__Exercise directions__.
Nothing is to be left out: repeat every entry exactly as given.

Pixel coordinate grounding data
------------------------------------------------------------------------

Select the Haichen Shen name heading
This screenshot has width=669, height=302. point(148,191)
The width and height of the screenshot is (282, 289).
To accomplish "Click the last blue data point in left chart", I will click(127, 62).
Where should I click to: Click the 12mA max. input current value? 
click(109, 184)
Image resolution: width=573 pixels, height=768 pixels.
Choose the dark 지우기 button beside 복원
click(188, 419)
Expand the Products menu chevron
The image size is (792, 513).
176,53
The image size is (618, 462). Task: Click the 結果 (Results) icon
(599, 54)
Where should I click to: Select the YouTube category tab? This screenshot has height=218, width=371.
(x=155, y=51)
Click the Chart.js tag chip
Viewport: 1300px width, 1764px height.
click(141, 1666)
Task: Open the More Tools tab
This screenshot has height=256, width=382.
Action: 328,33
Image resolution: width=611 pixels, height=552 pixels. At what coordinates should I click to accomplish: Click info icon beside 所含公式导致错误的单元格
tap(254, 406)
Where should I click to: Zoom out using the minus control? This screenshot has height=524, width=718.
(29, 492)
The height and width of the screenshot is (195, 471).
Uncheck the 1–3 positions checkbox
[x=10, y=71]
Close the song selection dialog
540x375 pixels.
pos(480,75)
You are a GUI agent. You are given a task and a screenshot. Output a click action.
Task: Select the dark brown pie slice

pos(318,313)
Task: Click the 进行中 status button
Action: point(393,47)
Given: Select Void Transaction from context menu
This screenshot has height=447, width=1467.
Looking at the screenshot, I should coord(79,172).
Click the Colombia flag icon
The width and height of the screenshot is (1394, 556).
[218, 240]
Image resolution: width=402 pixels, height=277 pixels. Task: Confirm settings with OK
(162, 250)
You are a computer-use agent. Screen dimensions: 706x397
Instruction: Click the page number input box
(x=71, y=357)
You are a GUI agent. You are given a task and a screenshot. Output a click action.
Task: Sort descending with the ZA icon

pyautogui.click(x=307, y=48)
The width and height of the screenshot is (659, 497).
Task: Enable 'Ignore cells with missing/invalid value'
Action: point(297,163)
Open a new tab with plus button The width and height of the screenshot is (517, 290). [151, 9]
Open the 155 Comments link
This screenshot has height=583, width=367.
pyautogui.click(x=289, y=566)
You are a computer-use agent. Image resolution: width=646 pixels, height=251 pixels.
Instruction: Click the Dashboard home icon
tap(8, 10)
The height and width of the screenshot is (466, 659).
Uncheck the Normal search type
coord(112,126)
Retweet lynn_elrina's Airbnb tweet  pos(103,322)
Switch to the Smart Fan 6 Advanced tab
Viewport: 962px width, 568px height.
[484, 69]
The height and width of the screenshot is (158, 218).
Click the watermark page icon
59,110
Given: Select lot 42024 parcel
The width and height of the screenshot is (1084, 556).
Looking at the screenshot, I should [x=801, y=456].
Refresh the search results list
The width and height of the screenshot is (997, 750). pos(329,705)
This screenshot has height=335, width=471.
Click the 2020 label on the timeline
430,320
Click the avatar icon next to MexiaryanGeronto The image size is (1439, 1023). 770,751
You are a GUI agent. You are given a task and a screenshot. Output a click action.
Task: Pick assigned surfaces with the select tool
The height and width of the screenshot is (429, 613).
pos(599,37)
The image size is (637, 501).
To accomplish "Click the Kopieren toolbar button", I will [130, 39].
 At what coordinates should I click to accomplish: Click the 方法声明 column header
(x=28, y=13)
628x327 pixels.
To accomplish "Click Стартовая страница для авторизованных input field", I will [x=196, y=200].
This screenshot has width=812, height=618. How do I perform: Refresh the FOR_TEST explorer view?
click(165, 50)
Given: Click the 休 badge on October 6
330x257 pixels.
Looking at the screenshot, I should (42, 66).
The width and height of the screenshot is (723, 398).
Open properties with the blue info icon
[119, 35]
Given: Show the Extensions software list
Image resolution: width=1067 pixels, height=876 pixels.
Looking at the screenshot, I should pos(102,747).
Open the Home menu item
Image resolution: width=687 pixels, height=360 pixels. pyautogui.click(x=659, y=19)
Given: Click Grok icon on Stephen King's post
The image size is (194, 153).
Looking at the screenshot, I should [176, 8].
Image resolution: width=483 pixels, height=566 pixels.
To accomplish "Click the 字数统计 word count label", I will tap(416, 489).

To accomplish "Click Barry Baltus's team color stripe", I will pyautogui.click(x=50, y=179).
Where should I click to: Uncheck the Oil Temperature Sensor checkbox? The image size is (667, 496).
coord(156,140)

------------------------------------------------------------------------

__Problem solution__.
Select the Haichen Shen name heading
This screenshot has width=669, height=302. point(148,191)
The width and height of the screenshot is (282, 289).
To accomplish "Click the last blue data point in left chart", I will click(127, 62).
Where should I click to: Click the 12mA max. input current value? 
click(109, 184)
Image resolution: width=573 pixels, height=768 pixels.
Choose the dark 지우기 button beside 복원
click(188, 419)
Expand the Products menu chevron
The image size is (792, 513).
176,53
The image size is (618, 462). Task: Click the 結果 (Results) icon
(599, 54)
Where should I click to: Select the YouTube category tab? This screenshot has height=218, width=371.
(x=155, y=51)
Click the Chart.js tag chip
Viewport: 1300px width, 1764px height.
click(141, 1666)
Task: Open the More Tools tab
This screenshot has height=256, width=382.
Action: 328,33
Image resolution: width=611 pixels, height=552 pixels. At what coordinates should I click to accomplish: Click info icon beside 所含公式导致错误的单元格
tap(254, 406)
Where should I click to: Zoom out using the minus control? This screenshot has height=524, width=718.
(29, 492)
The height and width of the screenshot is (195, 471).
Uncheck the 1–3 positions checkbox
[x=10, y=71]
Close the song selection dialog
540x375 pixels.
pos(480,75)
You are a GUI agent. You are given a task and a screenshot. Output a click action.
Task: Select the dark brown pie slice

pos(318,313)
Task: Click the 进行中 status button
Action: point(393,47)
Given: Select Void Transaction from context menu
This screenshot has height=447, width=1467.
Looking at the screenshot, I should coord(79,172).
Click the Colombia flag icon
The width and height of the screenshot is (1394, 556).
[218, 240]
Image resolution: width=402 pixels, height=277 pixels. Task: Confirm settings with OK
(162, 250)
You are a computer-use agent. Screen dimensions: 706x397
Instruction: Click the page number input box
(x=71, y=357)
You are a GUI agent. You are given a task and a screenshot. Output a click action.
Task: Sort descending with the ZA icon

pyautogui.click(x=307, y=48)
The width and height of the screenshot is (659, 497).
Task: Enable 'Ignore cells with missing/invalid value'
Action: point(297,163)
Open a new tab with plus button The width and height of the screenshot is (517, 290). [151, 9]
Open the 155 Comments link
This screenshot has height=583, width=367.
pyautogui.click(x=289, y=566)
You are a computer-use agent. Image resolution: width=646 pixels, height=251 pixels.
Instruction: Click the Dashboard home icon
tap(8, 10)
The height and width of the screenshot is (466, 659).
Uncheck the Normal search type
coord(112,126)
Retweet lynn_elrina's Airbnb tweet  pos(103,322)
Switch to the Smart Fan 6 Advanced tab
Viewport: 962px width, 568px height.
[484, 69]
The height and width of the screenshot is (158, 218).
Click the watermark page icon
59,110
Given: Select lot 42024 parcel
The width and height of the screenshot is (1084, 556).
Looking at the screenshot, I should [x=801, y=456].
Refresh the search results list
The width and height of the screenshot is (997, 750). pos(329,705)
This screenshot has height=335, width=471.
Click the 2020 label on the timeline
430,320
Click the avatar icon next to MexiaryanGeronto The image size is (1439, 1023). 770,751
You are a GUI agent. You are given a task and a screenshot. Output a click action.
Task: Pick assigned surfaces with the select tool
The height and width of the screenshot is (429, 613).
pos(599,37)
The image size is (637, 501).
To accomplish "Click the Kopieren toolbar button", I will [130, 39].
 At what coordinates should I click to accomplish: Click the 方法声明 column header
(x=28, y=13)
628x327 pixels.
To accomplish "Click Стартовая страница для авторизованных input field", I will [x=196, y=200].
This screenshot has width=812, height=618. How do I perform: Refresh the FOR_TEST explorer view?
click(165, 50)
Given: Click the 休 badge on October 6
330x257 pixels.
Looking at the screenshot, I should (42, 66).
The width and height of the screenshot is (723, 398).
Open properties with the blue info icon
[119, 35]
Given: Show the Extensions software list
Image resolution: width=1067 pixels, height=876 pixels.
Looking at the screenshot, I should pos(102,747).
Open the Home menu item
Image resolution: width=687 pixels, height=360 pixels. pyautogui.click(x=659, y=19)
Given: Click Grok icon on Stephen King's post
The image size is (194, 153).
Looking at the screenshot, I should [176, 8].
Image resolution: width=483 pixels, height=566 pixels.
To accomplish "Click the 字数统计 word count label", I will tap(416, 489).

To accomplish "Click Barry Baltus's team color stripe", I will pyautogui.click(x=50, y=179).
Where should I click to: Uncheck the Oil Temperature Sensor checkbox? The image size is (667, 496).
coord(156,140)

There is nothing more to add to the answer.